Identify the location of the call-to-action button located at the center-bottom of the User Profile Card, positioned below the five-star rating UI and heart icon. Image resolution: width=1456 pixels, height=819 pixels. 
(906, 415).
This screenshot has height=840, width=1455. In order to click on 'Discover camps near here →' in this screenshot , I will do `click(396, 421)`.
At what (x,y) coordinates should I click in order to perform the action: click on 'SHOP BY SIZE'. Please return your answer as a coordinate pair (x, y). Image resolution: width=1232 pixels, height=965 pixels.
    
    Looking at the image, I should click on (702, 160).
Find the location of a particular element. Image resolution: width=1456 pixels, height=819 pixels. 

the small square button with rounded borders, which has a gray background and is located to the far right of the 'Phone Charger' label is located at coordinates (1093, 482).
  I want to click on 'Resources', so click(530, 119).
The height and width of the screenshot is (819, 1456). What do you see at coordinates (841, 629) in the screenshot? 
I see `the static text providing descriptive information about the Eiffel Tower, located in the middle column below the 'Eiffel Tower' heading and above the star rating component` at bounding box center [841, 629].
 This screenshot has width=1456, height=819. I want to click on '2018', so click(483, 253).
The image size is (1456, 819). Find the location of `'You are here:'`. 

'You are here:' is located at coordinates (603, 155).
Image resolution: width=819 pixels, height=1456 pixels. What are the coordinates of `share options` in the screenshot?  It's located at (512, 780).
^^^^
◆ Task details
Copy all of the records above verbatim, keeping every line as it is.

◆ Result for this task
Identify the location of the call-to-action button located at the center-bottom of the User Profile Card, positioned below the five-star rating UI and heart icon. Image resolution: width=1456 pixels, height=819 pixels. 
(906, 415).
This screenshot has height=840, width=1455. In order to click on 'Discover camps near here →' in this screenshot , I will do `click(396, 421)`.
At what (x,y) coordinates should I click in order to perform the action: click on 'SHOP BY SIZE'. Please return your answer as a coordinate pair (x, y). Image resolution: width=1232 pixels, height=965 pixels.
    
    Looking at the image, I should click on (702, 160).
Find the location of a particular element. Image resolution: width=1456 pixels, height=819 pixels. 

the small square button with rounded borders, which has a gray background and is located to the far right of the 'Phone Charger' label is located at coordinates (1093, 482).
  I want to click on 'Resources', so click(530, 119).
The height and width of the screenshot is (819, 1456). What do you see at coordinates (841, 629) in the screenshot? 
I see `the static text providing descriptive information about the Eiffel Tower, located in the middle column below the 'Eiffel Tower' heading and above the star rating component` at bounding box center [841, 629].
 This screenshot has width=1456, height=819. I want to click on '2018', so click(483, 253).
The image size is (1456, 819). Find the location of `'You are here:'`. 

'You are here:' is located at coordinates (603, 155).
Image resolution: width=819 pixels, height=1456 pixels. What are the coordinates of `share options` in the screenshot?  It's located at (512, 780).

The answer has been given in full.